Contexte: Les causes de l'augmentation substantielle de la prévalence contraceptive dans le monde en voie de développement depuis 1960 ont fait l'objet d'intenses débats. Une question importante reste à résoudre, concernant la contribution relative de l'évolution des préférences de fécondité (hausse de la proportion des femmes qui ne désirent plus avoir d'enfants, etc.) par rapport à la concrétisation améliorée des préférences établies (pratique contraceptive accrue parmi les femmes qui ne désirent plus d'enfants, etc.)
Méthodes: Les données de prévalence contraceptive des Enquêtes mondiales sur la fécondité et des Enquêtes démographiques et de santé de 26 pays d'Amérique latine, d'Asie et d'Afrique, des années 1970 aux années 1990, sont analysées par décomposition de régression. Le but de cette analyse est de déterminer la mesure du changement de la prévalence imputable à l'évolution des préférences de fécondité (la «composition») et celle attribuable aux changements des taux de pratique contraceptive dans les catégories de préférence (les «taux»).

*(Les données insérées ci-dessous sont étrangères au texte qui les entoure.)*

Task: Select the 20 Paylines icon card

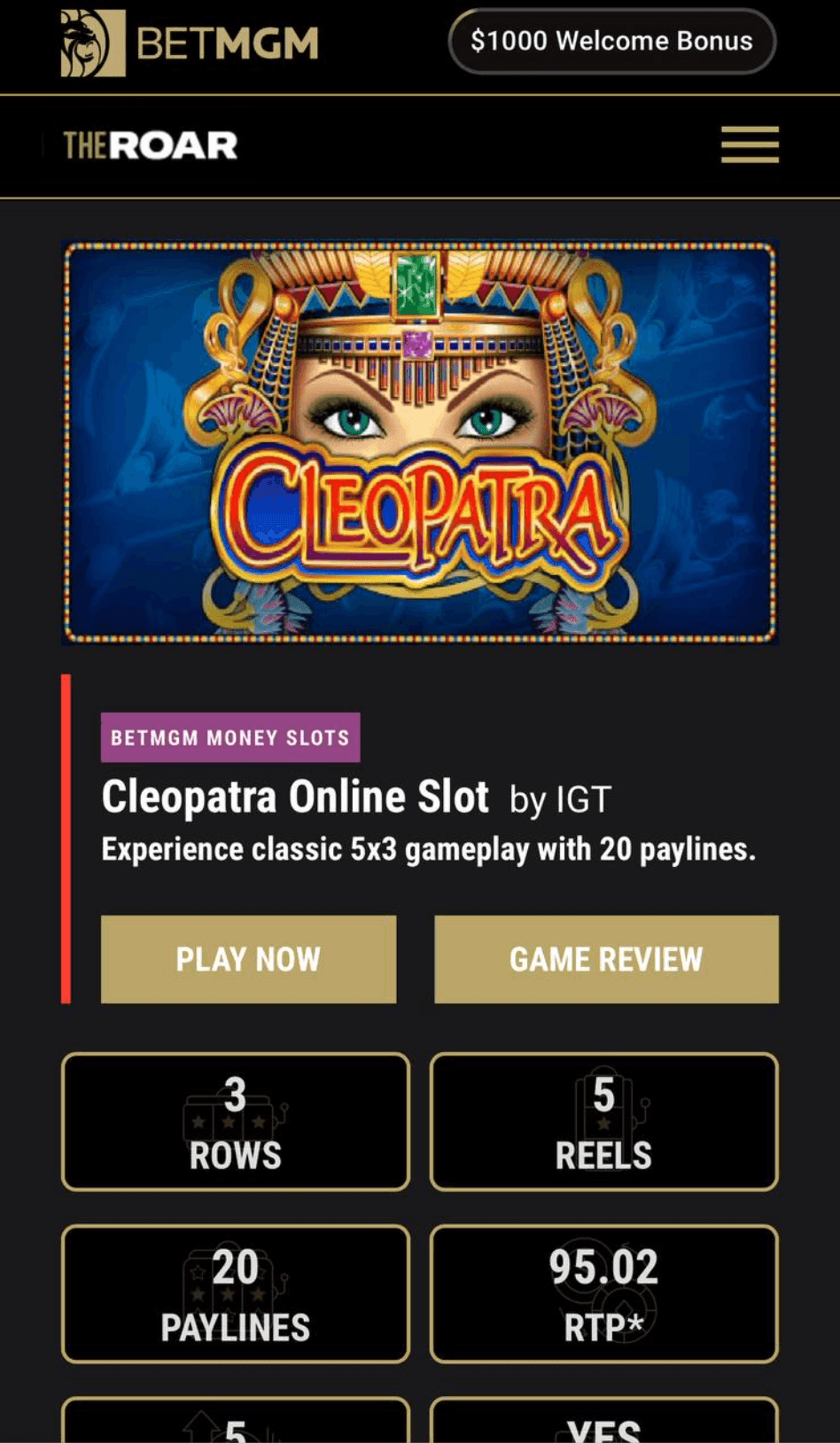Action: (x=236, y=1293)
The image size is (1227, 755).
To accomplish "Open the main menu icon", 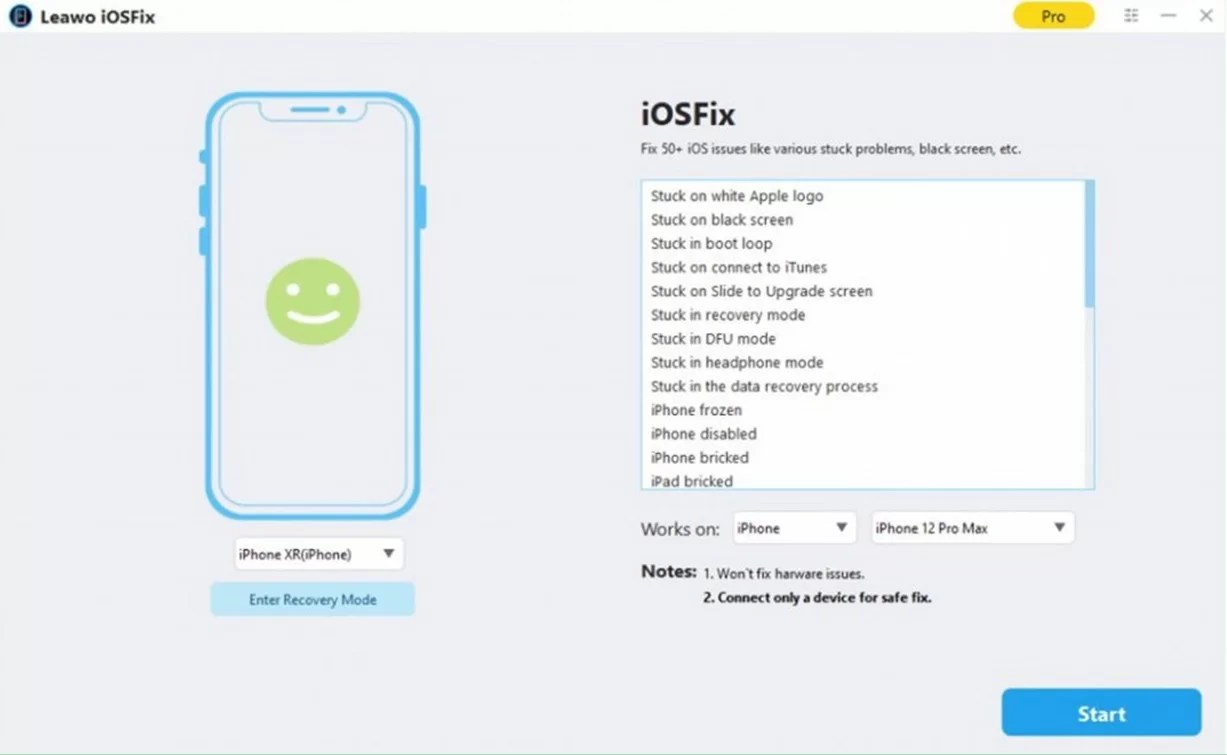I will click(1130, 16).
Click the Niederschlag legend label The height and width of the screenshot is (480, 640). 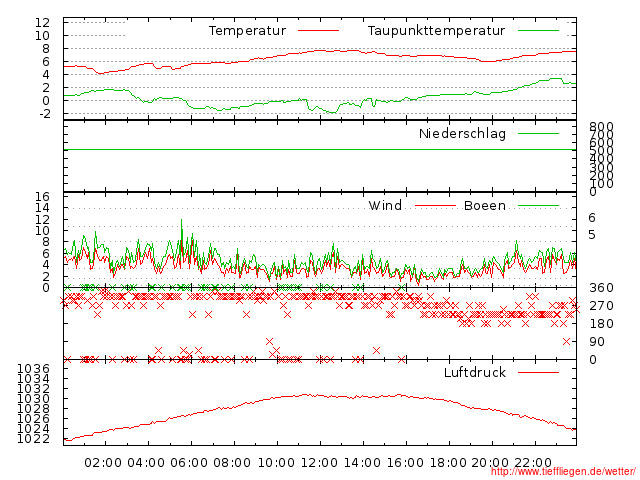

Résultats: L'augmentation substantielle de la prévalence contraceptive, depuis les années 1970, en Amérique latine, en Asie et en Afrique, s'avère moins le résultat d'une demande accrue de familles moins nombreuses et davantage celui de la satisfaction de la demande existante. L'element «taux» domine dans les 26 pays, représentant plus de 70% de la hausse de la prévalence contraceptive dans 24 pays et plus de 80% dans deux pays sur trois. L'élément «composition» ne représente plus du tiers de l'augmentation de la prévalence qu'au Ghana et en Equateur, tandis qu'en Colombie, au Pérou, en Thaïlande et en Zambie, l'évolution des préférences justifie moins de 10% de la hausse. Il en ressort que l'augmentation observée de la prévalence contraceptive serait intervenue, pour la plupart, même en l'absence de changement au niveau des préférences de fécondité des couples. En Afrique subsaharienne, l'évolution des préférences de fécondité représente une plus grande partie de l'augmentation de la prévalence contraceptive que dans les autres régions.
Conclusions: Les observations sont conformes à l'hypothèse à la base de l'investissement dans les programmes de planning familial de nombreux pays durant les trois dernières décennies. Elles réfutent en outre les arguments rejetant le potentiel d'augmentation substantielle de la prévalence à travers la satisfaction de la demande existante de limitation des naissances. Les raisons possibles de la concrétisation accrue des préférences incluent l'accès amélioré aux prestations contraceptives et la réduction des coûts non directement liés à l'accès à la contraception (considérations culturelles, sociales et de santé, etc.)